Most skeletal counterparts undergo endochondral ossification except the bone of the cranial vault, parts of the jaw and the medial clavicle which undergo intramembranous ossification (6). Endochondral ossification occurs outwardly both caudally and laterally from the centre of the bone (1). Whilst endochondral ossification is occurring toward the ends of the long bones, the chondrocytes near the ossification front proliferate before hypertrophy allowing the cartilaginous ends to lengthen the bone (1). The cartilaginous ends of the long bones are called epiphyseal growth plates which contain three regions; proliferating chondrocytes, mature chondrocytes and hypertrophic chondrocytes (1). As the epiphyseal plate continues to produce chondrocytes, the bone continues to grow (1).

Figure 6: This figure shows the stages of endochondral ossification in a long bone (6). Diagram A demonstrates mesenchymal condensation and diagram B shows transformation of mesenchymal cells to chondrocytes to hypertrophic chondrocytes in diagram C (6). Diagram D presents the primary ossification centre followed by further blood vessel infiltration and maturation to the secondary ossification centre in diagram H (6).

Primary endochondral ossification begins in the centre of the epiphyses of developing bone (6). Blood vessels penetrate the perichondrium which is covering the hyaline cartilage to form the periosteum (6). Osteoblasts inside the periosteum secrete bone matrix around the hyaline cartilage to form the bone collar (6). The cartilage in the diaphysis calcifies and hollows to form a cavity (6). The periosteal bud which contains blood vessels, nerves, red marrow elements, osteoblasts and osteoclasts invade the formed cavity to form spongy bone which is temporary (6). The spongy bone is removed from the primary ossification centre by osteoclasts to form the medullary cavity (6). Both the medullary cavity and bone enlarge synchronically (6). Chondroblasts place cartilage matrix on the epiphyseal plate which is eventually eroded and replaced by bony spicules on the side facing the medullary cavity (6). This process occurs until late adolescence (7).

There has been identification that the cell shape and cytoskeletal changes can control chrondrogenesis (6).
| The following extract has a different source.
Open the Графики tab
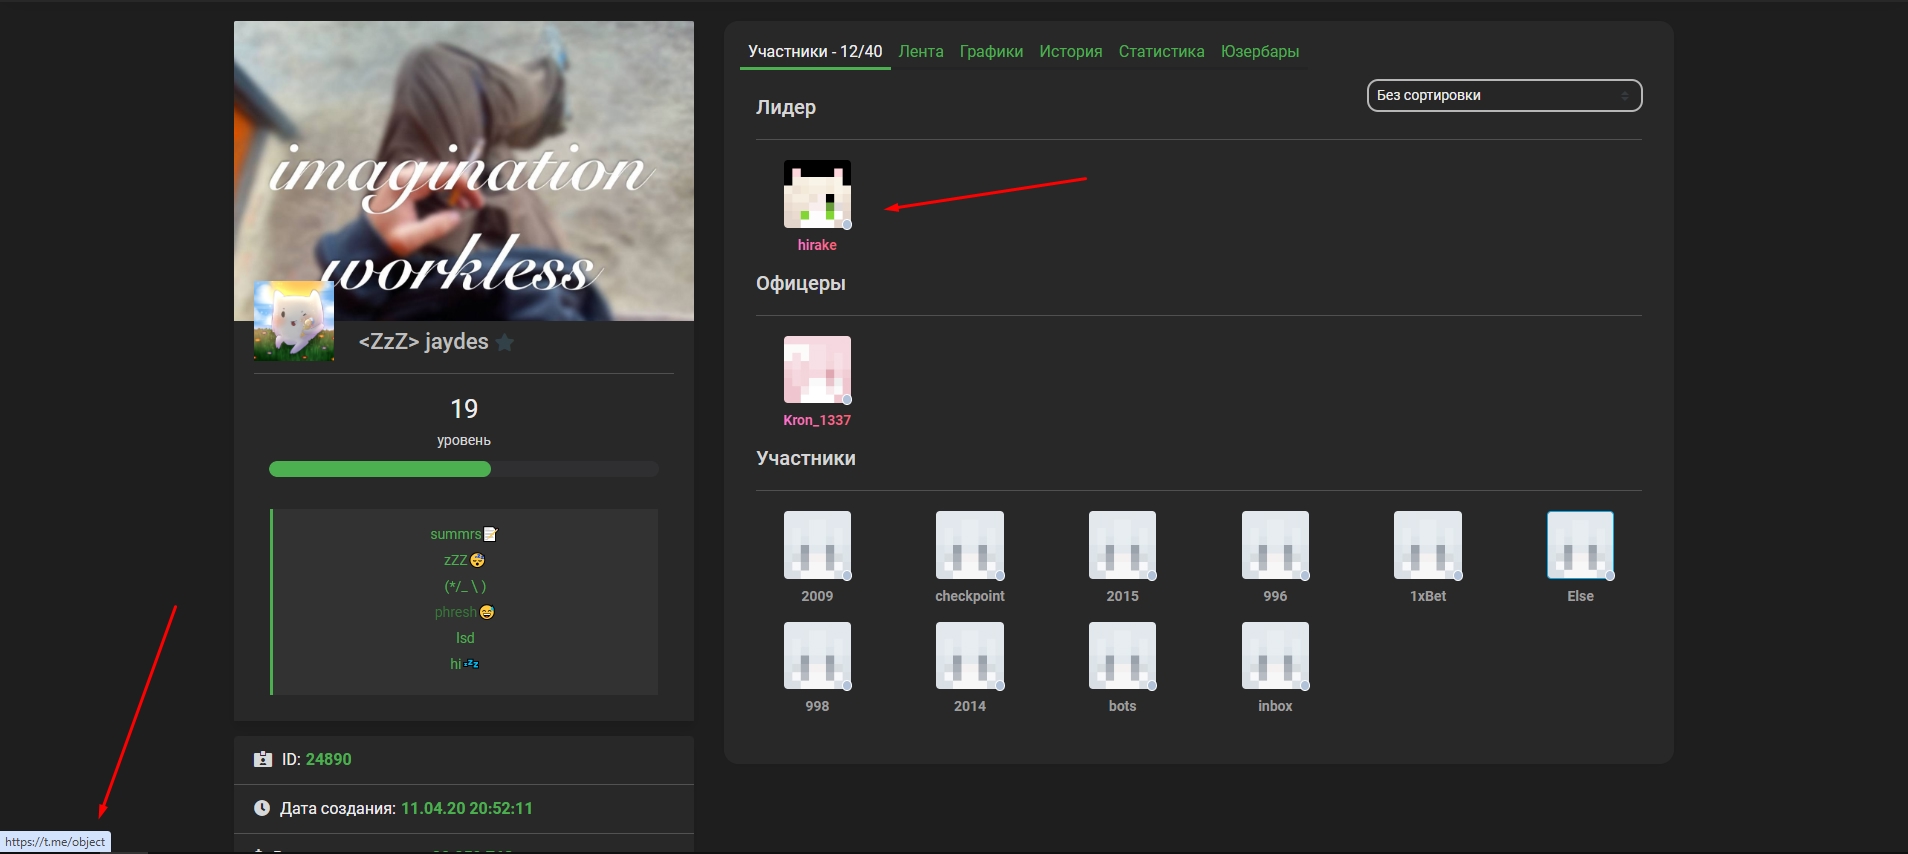1908x854 pixels. (x=991, y=52)
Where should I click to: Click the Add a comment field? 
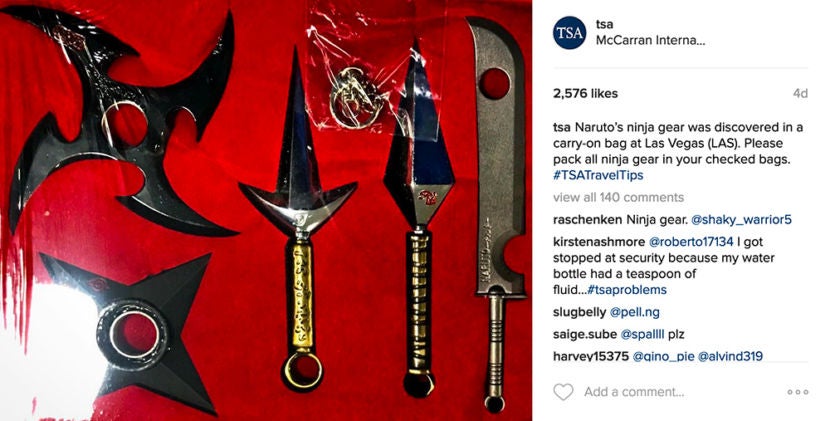634,392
Generally, limb bud mesenchymal cells undergo chondrogenesis when plated at high density, this may also occur at low density, however, cells must be suspended or be present in collagen gels (6). This lead to the supposition that a spherical shape may be the cause of chondrogenesis (6). Recent studies have shown that dedifferentiated primary chondrocytes in a suspensory gel such as alginate can re-introduce expression of the chondrocyte phenotype and cause depolymerisation of the actin cytoskeleton (6).